About the book: In a nameless Hungarian town, teenagers on a competitive swim team occupy their after-training hours with hard drinking and fast cars, hash cigarettes and marathons of Grand Theft Auto, the meaningless sex and late-night exploits of a world defined by self-gratification and all its attendant recklessness. Invisible to their parents and subject to the whims of an abusive coach, the crucible of competition pushes them again and again into dangerous choices. When a deadly accident leaves them second-guessing one another, they’re driven even deeper into violence.

Brilliantly translated into breakneck English by Ildikó Noémi Nagy, Dead Heat is a blistering debut and an unforgettable story about young men coming of age in an abandoned generation.

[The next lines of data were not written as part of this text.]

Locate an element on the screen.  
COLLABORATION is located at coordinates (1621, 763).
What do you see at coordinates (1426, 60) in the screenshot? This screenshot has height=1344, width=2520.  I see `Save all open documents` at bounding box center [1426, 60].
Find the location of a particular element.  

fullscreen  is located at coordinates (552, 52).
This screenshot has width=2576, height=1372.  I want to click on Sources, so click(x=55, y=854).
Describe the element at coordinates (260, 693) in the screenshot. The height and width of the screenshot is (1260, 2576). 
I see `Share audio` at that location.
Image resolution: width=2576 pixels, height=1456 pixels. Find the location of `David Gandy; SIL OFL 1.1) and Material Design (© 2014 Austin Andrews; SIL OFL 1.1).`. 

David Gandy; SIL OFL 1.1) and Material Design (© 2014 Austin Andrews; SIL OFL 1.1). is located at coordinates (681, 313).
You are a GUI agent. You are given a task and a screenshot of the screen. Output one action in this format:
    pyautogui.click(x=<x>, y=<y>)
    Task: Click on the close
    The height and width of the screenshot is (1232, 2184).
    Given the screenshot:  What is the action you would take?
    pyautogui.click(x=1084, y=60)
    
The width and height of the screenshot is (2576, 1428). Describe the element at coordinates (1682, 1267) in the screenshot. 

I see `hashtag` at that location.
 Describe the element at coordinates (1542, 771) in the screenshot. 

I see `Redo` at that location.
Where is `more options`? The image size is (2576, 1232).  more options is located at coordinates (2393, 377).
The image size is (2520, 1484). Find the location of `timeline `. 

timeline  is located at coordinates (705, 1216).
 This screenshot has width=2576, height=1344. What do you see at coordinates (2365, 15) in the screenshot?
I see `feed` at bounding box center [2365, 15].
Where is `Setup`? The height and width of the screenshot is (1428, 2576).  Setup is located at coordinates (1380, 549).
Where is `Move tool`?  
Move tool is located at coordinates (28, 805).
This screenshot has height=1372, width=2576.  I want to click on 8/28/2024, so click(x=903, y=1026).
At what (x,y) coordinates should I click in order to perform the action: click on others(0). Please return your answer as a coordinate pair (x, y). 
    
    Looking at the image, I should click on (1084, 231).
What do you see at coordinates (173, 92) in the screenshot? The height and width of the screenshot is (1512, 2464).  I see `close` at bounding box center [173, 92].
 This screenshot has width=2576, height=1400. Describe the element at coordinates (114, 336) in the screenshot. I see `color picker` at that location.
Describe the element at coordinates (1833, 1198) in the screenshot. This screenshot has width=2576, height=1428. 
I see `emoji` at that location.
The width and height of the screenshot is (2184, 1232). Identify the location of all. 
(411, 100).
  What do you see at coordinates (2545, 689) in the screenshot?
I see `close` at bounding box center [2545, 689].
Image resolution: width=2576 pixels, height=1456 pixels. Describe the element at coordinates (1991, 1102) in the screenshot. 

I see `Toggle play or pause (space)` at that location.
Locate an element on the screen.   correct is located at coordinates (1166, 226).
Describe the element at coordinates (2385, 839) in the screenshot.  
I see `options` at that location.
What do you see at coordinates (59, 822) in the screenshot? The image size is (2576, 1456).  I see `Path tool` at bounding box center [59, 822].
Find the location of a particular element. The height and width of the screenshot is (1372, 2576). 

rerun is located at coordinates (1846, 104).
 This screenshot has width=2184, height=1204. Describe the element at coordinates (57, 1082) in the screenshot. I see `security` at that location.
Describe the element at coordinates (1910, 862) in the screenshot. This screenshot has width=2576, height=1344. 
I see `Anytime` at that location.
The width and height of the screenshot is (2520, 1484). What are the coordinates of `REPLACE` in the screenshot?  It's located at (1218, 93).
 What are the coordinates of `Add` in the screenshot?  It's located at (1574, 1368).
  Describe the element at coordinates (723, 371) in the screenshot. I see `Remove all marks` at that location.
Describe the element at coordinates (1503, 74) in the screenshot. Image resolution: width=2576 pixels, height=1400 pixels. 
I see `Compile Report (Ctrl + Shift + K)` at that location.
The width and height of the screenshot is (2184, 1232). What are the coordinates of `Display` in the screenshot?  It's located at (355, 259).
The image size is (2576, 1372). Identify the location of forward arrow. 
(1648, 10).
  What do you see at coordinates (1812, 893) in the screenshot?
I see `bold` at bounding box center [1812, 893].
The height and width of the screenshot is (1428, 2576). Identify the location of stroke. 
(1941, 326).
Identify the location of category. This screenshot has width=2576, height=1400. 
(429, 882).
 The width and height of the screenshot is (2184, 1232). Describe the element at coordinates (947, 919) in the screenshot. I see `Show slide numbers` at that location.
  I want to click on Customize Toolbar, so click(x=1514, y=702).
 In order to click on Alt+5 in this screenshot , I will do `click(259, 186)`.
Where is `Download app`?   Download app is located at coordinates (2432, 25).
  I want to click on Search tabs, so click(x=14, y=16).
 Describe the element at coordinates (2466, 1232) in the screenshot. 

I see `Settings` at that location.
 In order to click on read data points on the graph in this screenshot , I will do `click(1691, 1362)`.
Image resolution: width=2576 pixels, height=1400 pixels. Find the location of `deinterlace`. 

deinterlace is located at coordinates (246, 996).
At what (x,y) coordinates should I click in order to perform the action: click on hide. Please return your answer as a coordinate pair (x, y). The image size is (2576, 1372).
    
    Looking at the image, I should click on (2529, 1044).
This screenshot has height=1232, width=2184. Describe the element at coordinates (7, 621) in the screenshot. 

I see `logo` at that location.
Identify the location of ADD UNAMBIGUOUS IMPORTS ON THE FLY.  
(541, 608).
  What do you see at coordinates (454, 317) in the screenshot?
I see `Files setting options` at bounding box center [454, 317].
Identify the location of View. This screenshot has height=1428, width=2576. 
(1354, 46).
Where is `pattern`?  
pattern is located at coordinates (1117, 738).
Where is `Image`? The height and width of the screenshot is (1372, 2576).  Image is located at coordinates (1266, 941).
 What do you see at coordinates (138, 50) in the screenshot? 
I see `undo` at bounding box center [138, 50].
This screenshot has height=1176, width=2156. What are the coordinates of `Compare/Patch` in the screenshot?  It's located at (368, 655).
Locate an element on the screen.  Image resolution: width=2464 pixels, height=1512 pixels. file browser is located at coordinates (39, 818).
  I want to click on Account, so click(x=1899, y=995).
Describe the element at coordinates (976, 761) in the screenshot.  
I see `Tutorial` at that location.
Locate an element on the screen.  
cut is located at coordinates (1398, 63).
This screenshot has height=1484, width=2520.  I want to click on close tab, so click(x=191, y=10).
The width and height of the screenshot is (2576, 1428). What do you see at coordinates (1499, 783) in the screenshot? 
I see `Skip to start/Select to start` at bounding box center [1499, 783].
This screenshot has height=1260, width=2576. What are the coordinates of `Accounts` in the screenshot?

Born in Hungary in 1977, Benedek Totth studied American literature and now works as an editor and translator in Budapest. His translations into Hungarian include works by Stephen King, Cormac McCarthy, Hunter S. Thompson and William S. Burroughs. Dead Heat, his first novel, caused a sensation in Hungary, where it won the Margó Prize for best first novel of the year. It has been published in translation in France and Slovakia.

Oct
28
Mon
Ayelet Tsabari: The Art of Leaving @ Literati
Oct 28 @ 7:00 pm – 8:30 pm

We welcome award-winning author Ayelet Tsabari in support of her acclaimed memoir, The Art of Leaving. A book signing will follow. The event is free and open to the public.

About the book: An intimate memoir in essays by an award-winning Israeli writer who travels the world, from New York to India, searching for love, belonging, and an escape from grief following the death of her father when she was a young girl.

This searching collection opens with the death of Ayelet Tsabari’s father when she was just nine years old. His passing left her feeling rootless, devastated, and driven to question her complex identity as an Israeli of Yemeni descent in a country that suppressed and devalued her ancestors’ traditions.

In The Art of Leaving, Tsabari tells her story, from her early love of writing and words, to her rebellion during her mandatory service in the Israeli army. She travels from Israel to New York, Canada, Thailand, and India, falling in and out of love with countries, men and women, drugs and alcohol, running away from responsibilities and refusing to settle in one place. She recounts her first marriage, her struggle to define herself as a writer in a new language, her decision to become a mother, and finally her rediscovery and embrace of her family history–a history marked by generations of headstrong women who struggled to choose between their hearts and their homes. Eventually, she realizes that she must reconcile the memories of her father and the sadness of her past if she is ever going to come to terms with herself.

With fierce, emotional prose, Ayelet Tsabari crafts a beautiful meditation about the lengths we will travel to try to escape our grief, the universal search to find a place where we belong, and the sense of home we eventually find within ourselves.

Ayelet Tsabari was born in Israel to a large family of Yemeni descent. After serving in the Israeli army, she traveled extensively throughout Southeast Asia and North America, and now lives in Tel Aviv. She teaches creative writing at the University of King’s College’s MFA Program in Creative Nonfiction and at Tel Aviv University. Tsabari’s first book, The Best Place on Earth, won the Sami Rohr Prize for Jewish Literature and the Edward Lewis Wallant Award for Jewish Fiction, and was nominated for the Frank O’Connor International Short Story Award. It was also a New York Times Editors’ Choice pick and included in Kirkus Reviews‘ Best Debut Fiction of 2016. Essays from this book have also won several awards, including a National Magazine Award. In addition to writing, Tsabari has worked as a photographer and a journalist.